Только за Катей закрылась дверь, Гаврила, соскочив проворно с табуретки, встал перед Анисимычем на колени:

— Прости.

— Это самое, что за новость такая?

— Богом тебя прошу, Петр Анисимыч, прости.

— За что простить-то?

— За все! За бабу-провидицу. Я ж ведь сам за нею бегал, как ты пришел читать в казарму. За то, что в контору ходил о тебе рассказывать.

Петр Анисимыч сдвинул рыжеватые брови, бороду в кулак и к окошку отвернулся.

— Анисимыч, — заплакал вдруг Гаврила, — ведь коли бы не это — без руки-то кому я нужен со всем моим гнездом неоперившимся? За это и взяли сторожем, каморку дали. Прасковья, царство ей… коли бы узнала, кем я стал, прибила бы небось. А я слаб. Мне бы тоже в речку кинуться, да не смогу… Ты можешь и прогнать меня, но я тебе скажу: сторожись, глядят за тобой. Дворовый приказчик по всем казармам прошел, где ты читал. Расспрашивал. Я ведь ради Прасковьи пришел, ради памяти ее. Один ты и был нашим другом. Один ты, сам бедняк, от себя отрывал ради нищеты нашей.

— Встань, Гаврила. Садись к столу.

— Нет. За твой стол мне совесть не позволит сесть.

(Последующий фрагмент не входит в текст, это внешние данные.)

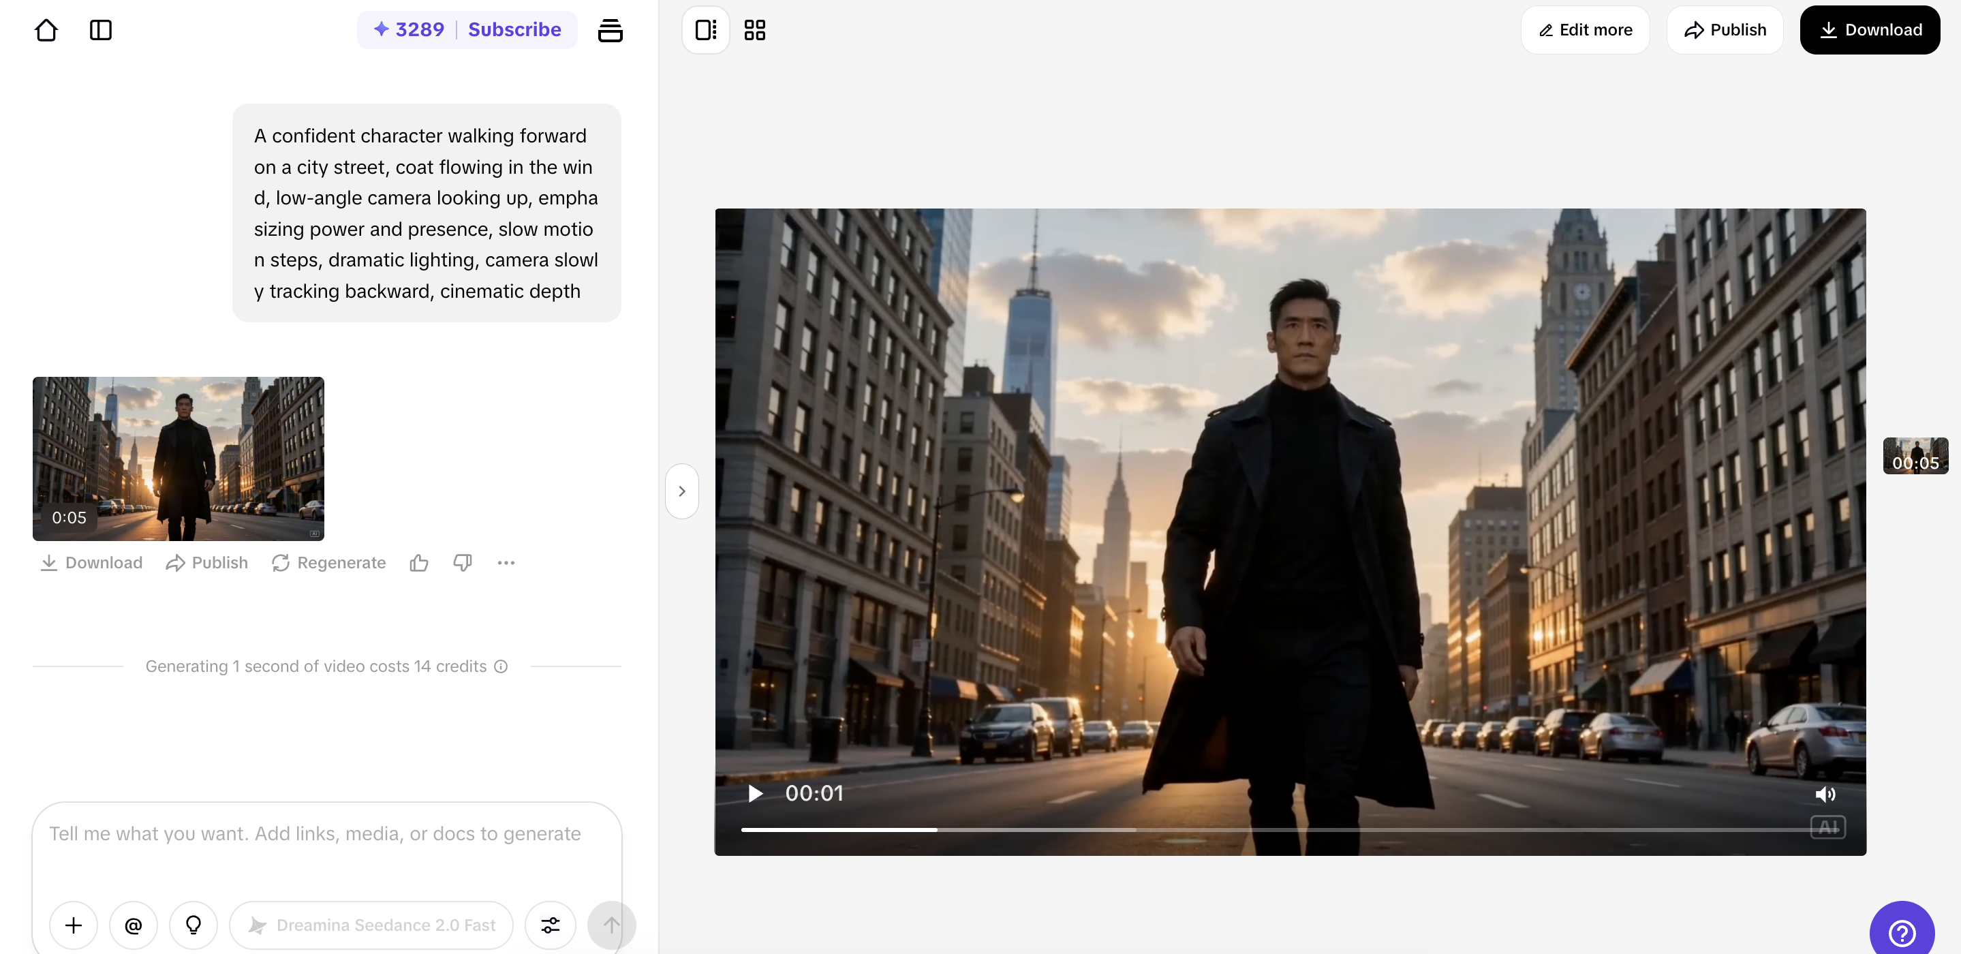1961x954 pixels.
Task: Click the Subscribe link
Action: pos(515,29)
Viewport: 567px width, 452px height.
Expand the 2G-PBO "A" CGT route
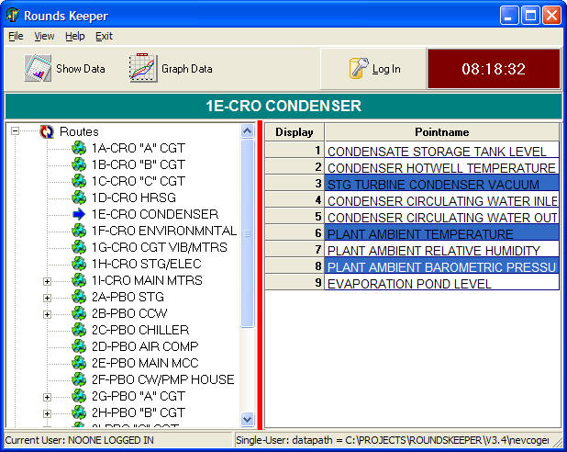click(x=47, y=396)
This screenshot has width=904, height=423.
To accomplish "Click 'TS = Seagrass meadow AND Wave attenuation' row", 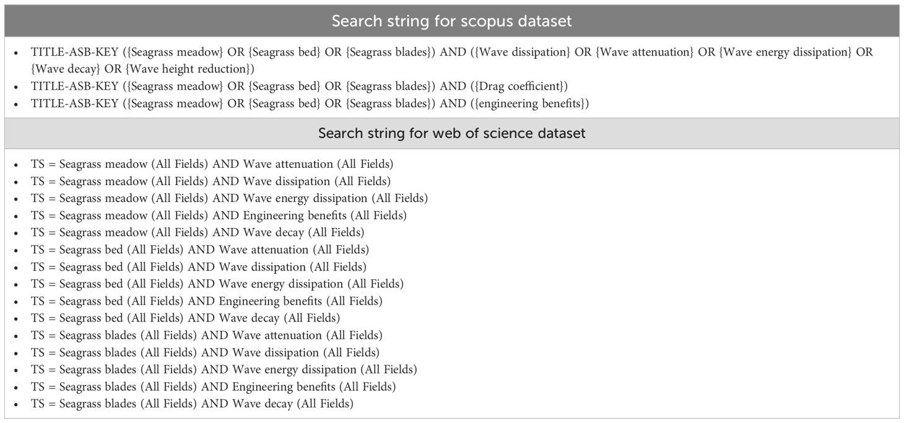I will point(212,164).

— Спасибо, однако, что сказал. — Анисимыч глянул на безрукого горемыку пронзительно. — Ты вот что, Гаврила. Понимаю — выхода иного у тебя не было, но совесть в тебе, это самое, есть, совесть-то! Вот ты и будь на нашей стороне. Нашу, рабочую, пользу соблюдай, когда докладывать-то станешь. Пусть они думают, что ты их и душой и телом, а ты — нашим будь. Нашим на их службе.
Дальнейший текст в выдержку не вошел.